By Will Graves, The Associated Press
October 12, 2016
PITTSBURGH, PA - JUNE 15: Sidney Crosby #87 of the Pittsburgh Penguins celebrates during the Victory Parade and Rally on June 15, 2016 in Pittsburgh, Pennsylvania. (Photo by Justin K. Aller/Getty Images)
The Pittsburgh Penguins playtime with the Stanley Cup is over, the names that led the franchise to its fourth title last spring forever etched onto their sport's most prized possession. The confetti from the celebratory downtown parade long since swept up. The glittering championship rings have been handed out too.
The final bit of pomp comes on Thursday night, when the 2015-16 Stanley Cup banner is raised to the rafters at newly renamed PPG Paints Arena ahead of the season opener against Washington. It will provide one last moment of reflection on a remarkable six-month stretch in which the Penguins morphed from uninspired to unstoppable under coach Mike Sullivan.
Then the puck will drop. The game will begin. And the quest will start anew.
"We're all excited to get the regular season underway and start this new challenge," Sullivan said. "We're all ready for training camp to be over and we can move into the next phase of our next season ... I'm sure there'll be butterflies for everybody."

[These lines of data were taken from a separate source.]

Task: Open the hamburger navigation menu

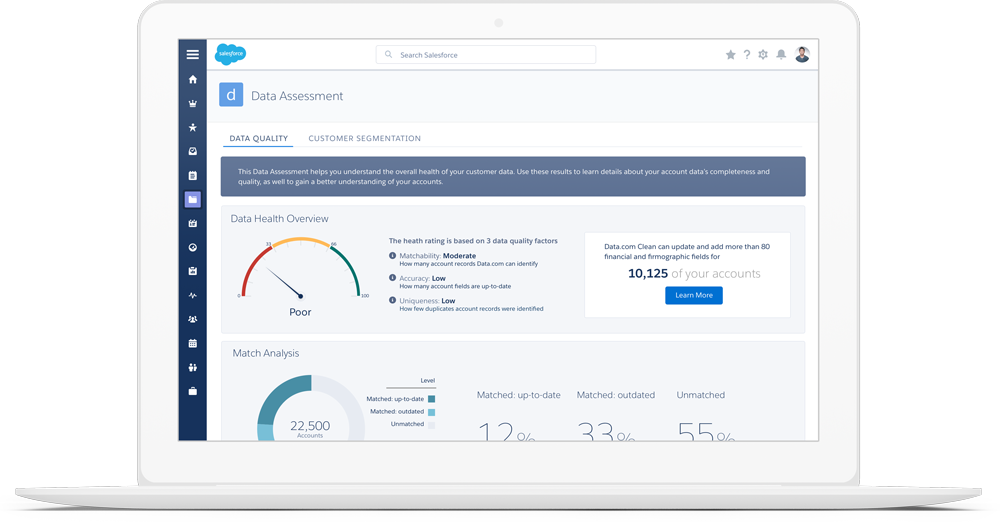Action: click(x=192, y=55)
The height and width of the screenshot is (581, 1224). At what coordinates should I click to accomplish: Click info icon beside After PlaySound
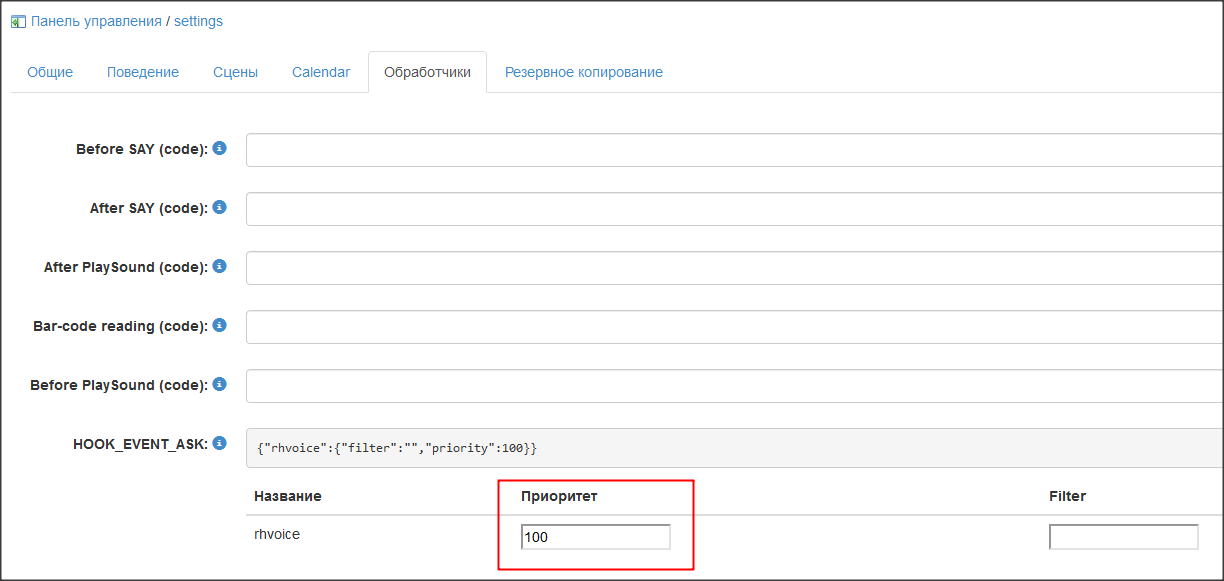click(x=220, y=266)
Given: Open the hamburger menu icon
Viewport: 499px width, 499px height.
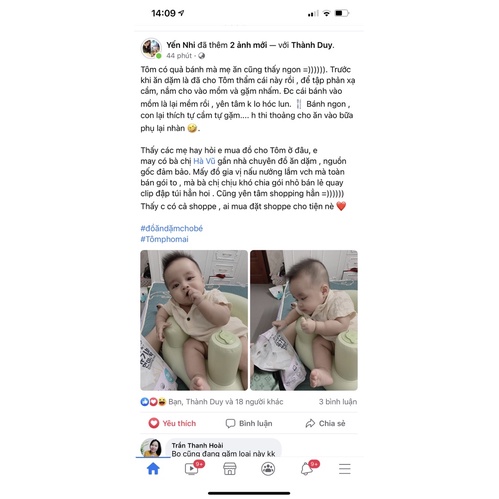Looking at the screenshot, I should 345,469.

What there won't be, at least on the ice, is Sidney Crosby. Pittsburgh's captain skated Wednesday and briefly participated in practice in a non-contact jersey but remains out indefinitely while recovering from a concussion.

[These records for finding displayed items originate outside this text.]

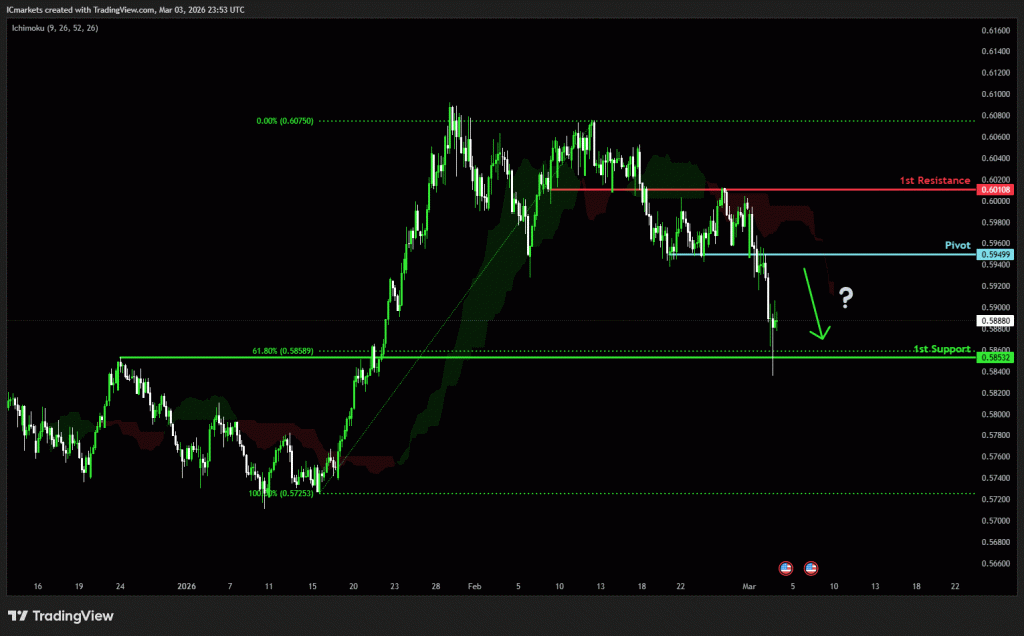Select the 1st Resistance text label
The height and width of the screenshot is (636, 1024).
934,180
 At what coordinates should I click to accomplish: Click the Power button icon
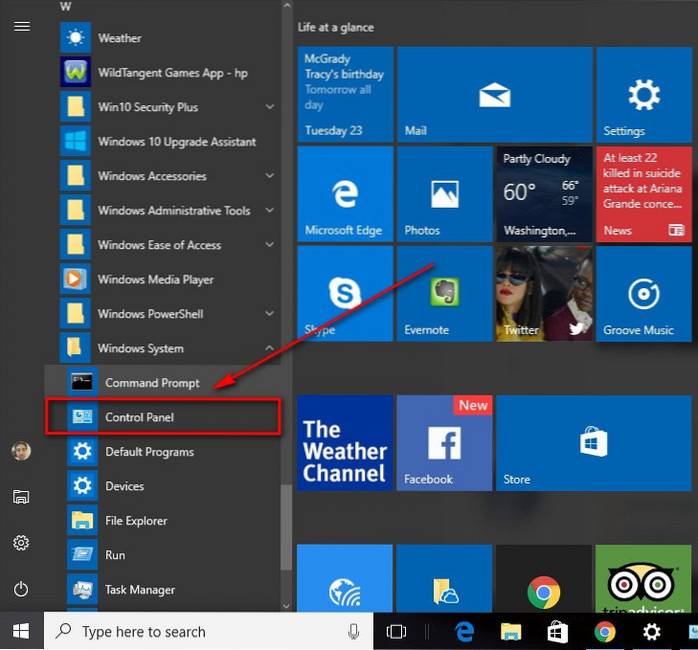point(21,589)
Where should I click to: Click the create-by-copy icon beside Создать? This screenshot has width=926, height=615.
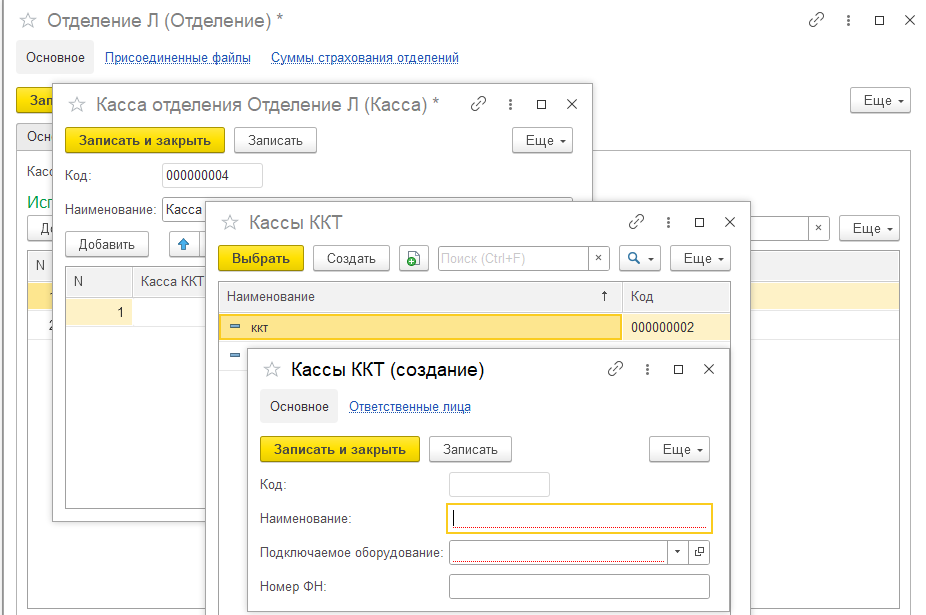(x=413, y=258)
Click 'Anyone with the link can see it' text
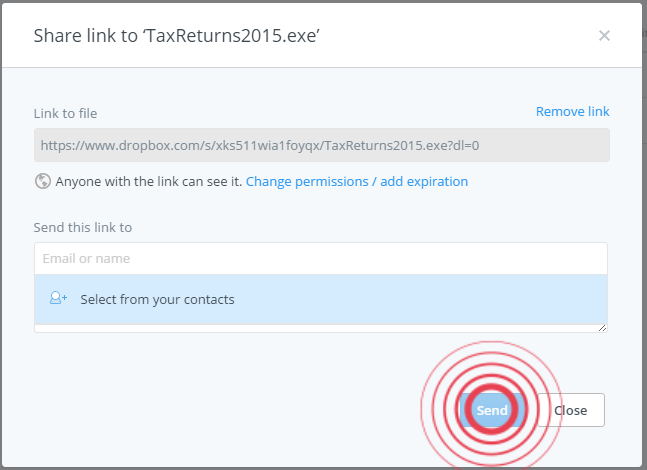 click(148, 181)
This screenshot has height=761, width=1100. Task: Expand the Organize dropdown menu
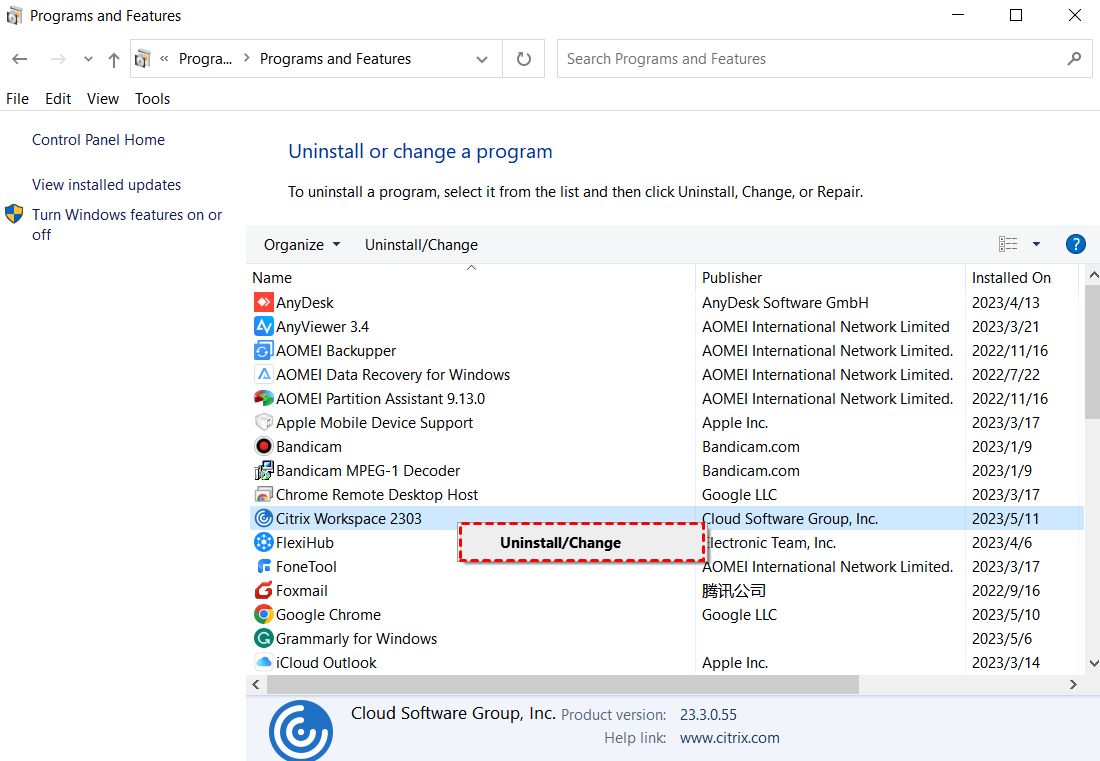[x=302, y=245]
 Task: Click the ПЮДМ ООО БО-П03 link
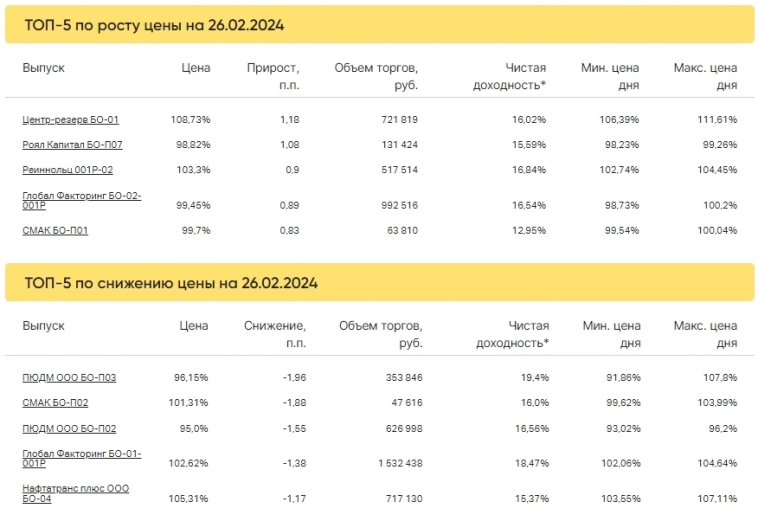pyautogui.click(x=69, y=378)
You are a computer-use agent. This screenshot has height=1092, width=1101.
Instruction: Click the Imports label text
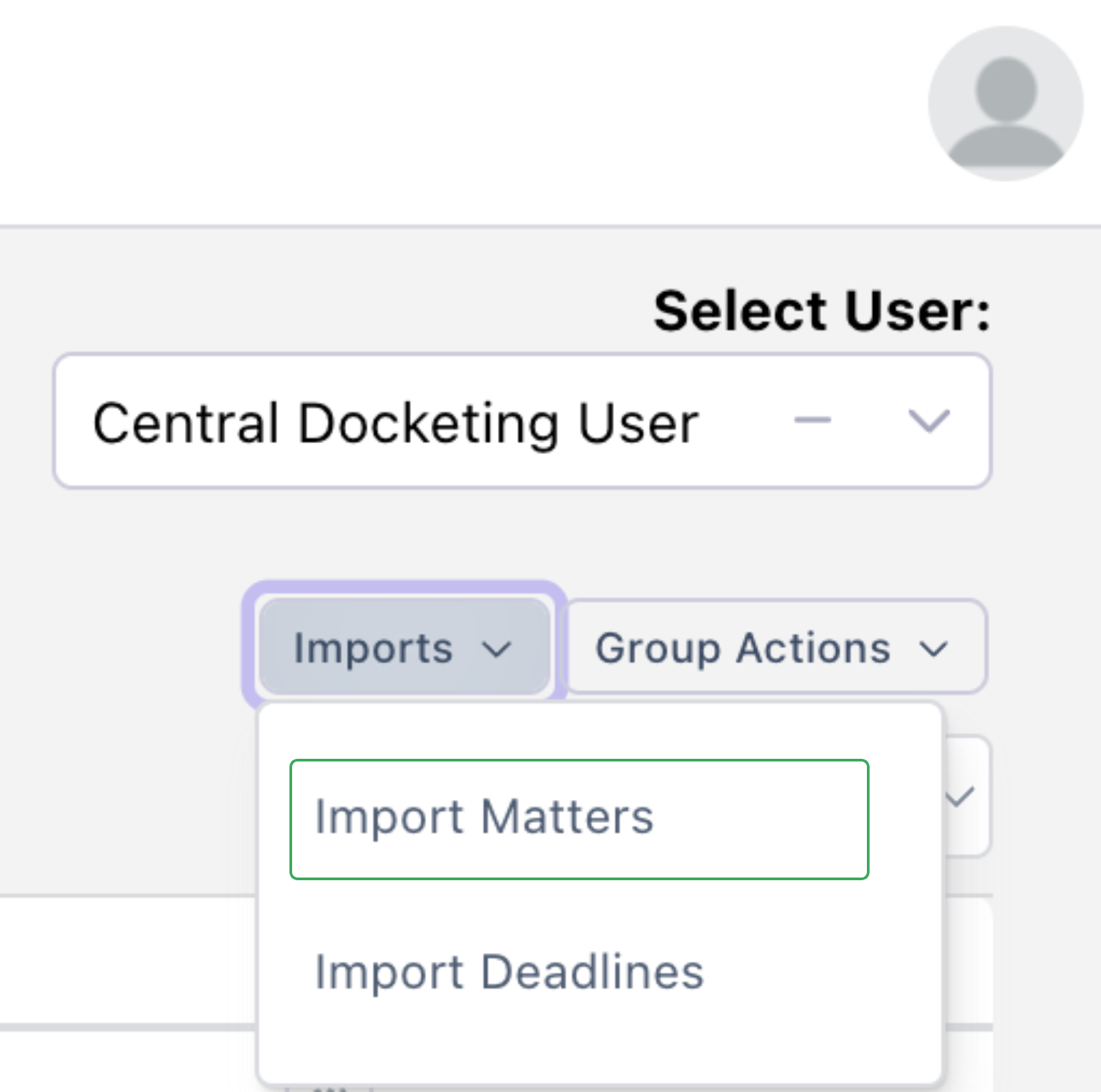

While admitting "it's a game you want to be a part of," the two-time MVP has no plans to rush back. He spent the better part of two seasons trying to get right following a concussion suffered in January, 2011 and learned pretty quickly trying to predict how his body would react is fruitless.
"I think I've spent more than enough time being in this situation," he said. "You have to be patient. You have to make sure you listen to your body. If you're ready you're ready and if you're not, don't take any chances."
'It'll sting a little'
If last season taught the Penguins anything, it's that there's time. They stumbled through the first two months before Sullivan was brought on to replace Mike Johnston, beginning a sprint to the Cup that included an upset of longtime rival Washington in the second round of the playoffs.

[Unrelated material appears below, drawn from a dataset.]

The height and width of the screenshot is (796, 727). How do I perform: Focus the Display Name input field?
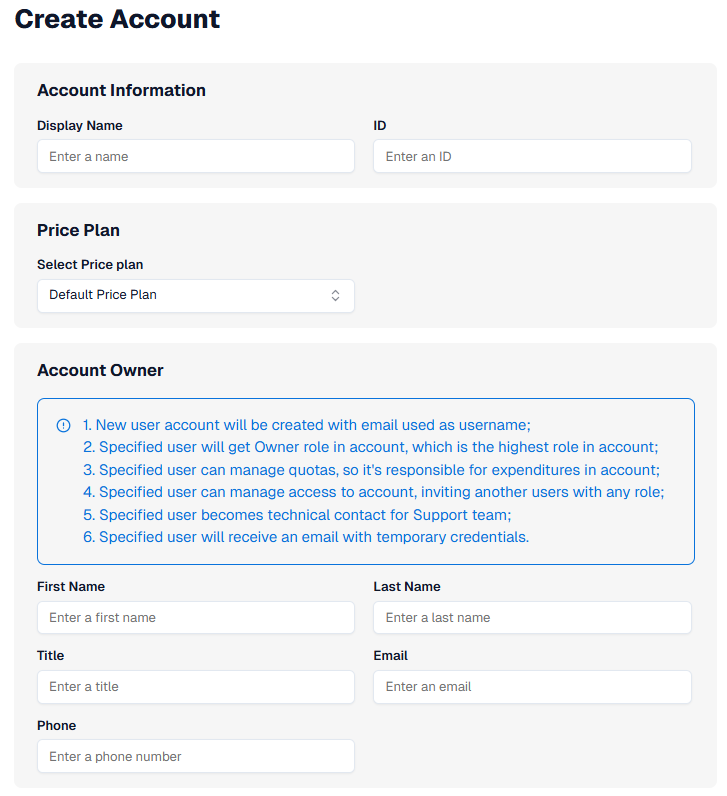196,156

The defending Presidents' Trophy winners will get an up-close look at what they missed out on Thursday night. While goaltender Braden Holtby is more worried about staying focused during the long break between pre-game warmups and puck drop, his teammates will be thinking of what might have been.
"It'll sting a little," said defenceman Matt Niskanen, who left the Penguins in the summer of 2014 to sign with the Capitals. "It'll sting a little knowing that they beat us to get to their championship. I don't think we'll need that extra motivation, but it'll provide a little, I'm sure."
Washington general manager Brian MacLellan believes coach Barry Trotz and players will have "the right perspective" and believes it's fitting for the Capitals to start their season on the same sheet of ice where their bid for the franchise's Cup ended in six contentious games.
"That's where we want to be. We want to do that," MacLellan said. "It's not an easy thing to watch, but I think it's a good thing to watch."
Holtby said there's no bitterness toward the Penguins, only frustration for not playing well enough to win the series. Trying to bury another painful playoff exit, the Capitals hope facing the Penguins on opening night is a jumpstart.
"Someone had to be the team that was there when they raised the banner, so it might as well be us," centre Jay Beagle said. "Let's get it going right away. Don't ease into the season. Let's go right away."